There is something like crafting in the game, though - building of a sort - which satisfies whatever that odd need of mine is. You can’t make things like you could in other games, physical objects that could be passed around, because you don’t actually have an inventory to speak of. Obviously, City of Heroes players already know that - but there is no area where physical objects accrue. As you go about your noble task, upon defeating a foe you will sometimes just get one of two things, either Inspirations or Enhancements.
Inspirations are essentially like one-shot powerups that function for a specified amount of time: improve accuracy, regenerate health, do more damage, whatever. As you level up, you’re able to carry more of these at once. Unlike other games, where you might reserve powerups of this kind for some theoretical future scenario, you don’t really feel that bad using them in CoH because you get them all the Goddamn time. It would be likely jealously guarding each individual Skittle in the Party Size Bag. For all practical purposes, the number of Skittles is infinite. You might not always have the color you want, but it seems petty to retain them.

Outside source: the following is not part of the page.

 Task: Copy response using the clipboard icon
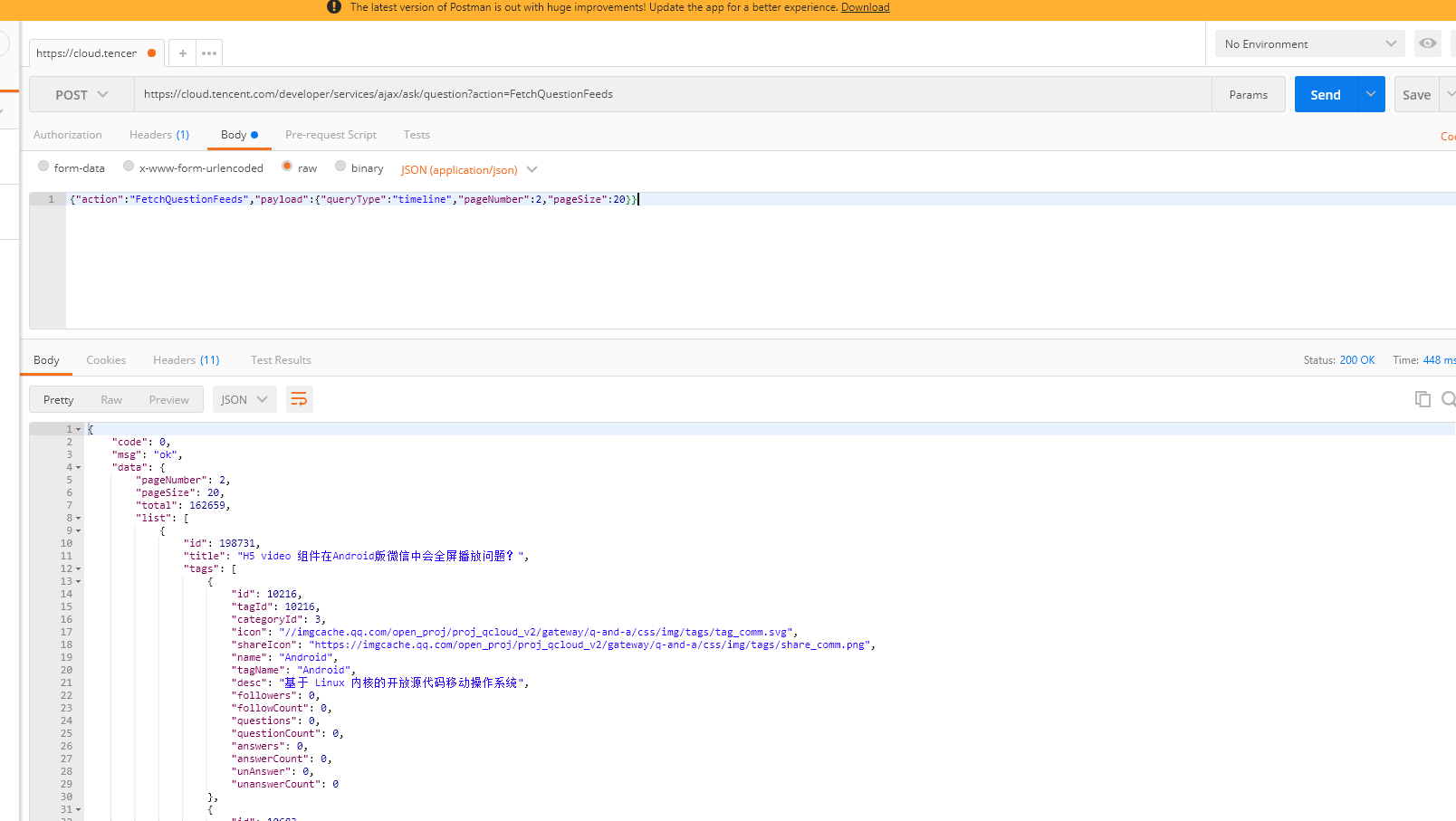[1422, 399]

Enhancements are where the Crafting Lite comes in. You already know that there’s no inventory, but since it’s a game about heroes you can presume that you have powers of some kind. Well, these powers are pretty much all you have. You draw them from a primary and secondary tree, new ones become available as you level up, and there’s a more general pool available to everybody once you level up a bit. Each of these abilities starts with a single slot you can use to modify or “enhance” your power - I’m sure you know what’s coming next. It may change later, I’m not qualified to talk about high-level play yet - but on odd numbered levels you don’t get new powers as such, you get new enhancement slots which you can apply to your existing powers. You get Enhancements for those slots in the same way you get Inspirations - you don’t actually pick them up or anything, they’re just sort of “obtained” once you defeat a whirring clockwork automaton or something. These enhancements come in a variety of different forms - increase damage, increase healing, increase slow duration, increase accuracy, things of this sort. Of course, you can’t increase the damage of your healing ability - not every enhancement works for every power, and so they’ll get traded to other players or sold if you can’t use them.

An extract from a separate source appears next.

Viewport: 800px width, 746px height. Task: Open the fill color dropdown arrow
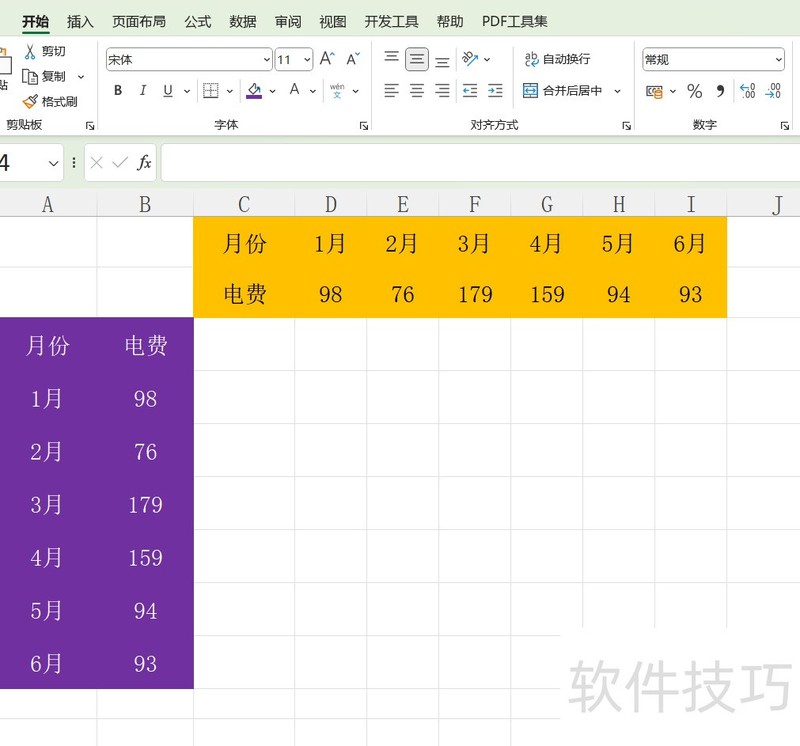[272, 89]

I play one of their strange takes on the healing class called a Dark Defender. He doesn’t heal your own people so much as he hurts other people and the party benefits. In order to aid people, I need to have enemies around, and I need to make a successful attack - so it’s not always the sort of thing you can count on. With the enhancement system, I can mitigate that somewhat. The way it’s set up currently is that I have invested four of my enhancement slots in Twilight Grasp, which is the ornate title they’ve given that power. That makes for a total of five slots, in which I have placed an Enhancement that reduces its recharge time, as well as two slots each for accuracy and healing bonuses. Eventually, there are types of enhancements that cater to specific character types - but you can figure that stuff out for yourself if you decide to play. All I’m saying is that customizing my powers is somehow able to quiet my strange urge.
The other thing that I didn’t understand is the extent to which playing with different groups reveals really crucial interdependencies. I’ll talk about that some other time, but the more I play, the more I think that “teaming” is actually the purpose of their entire game.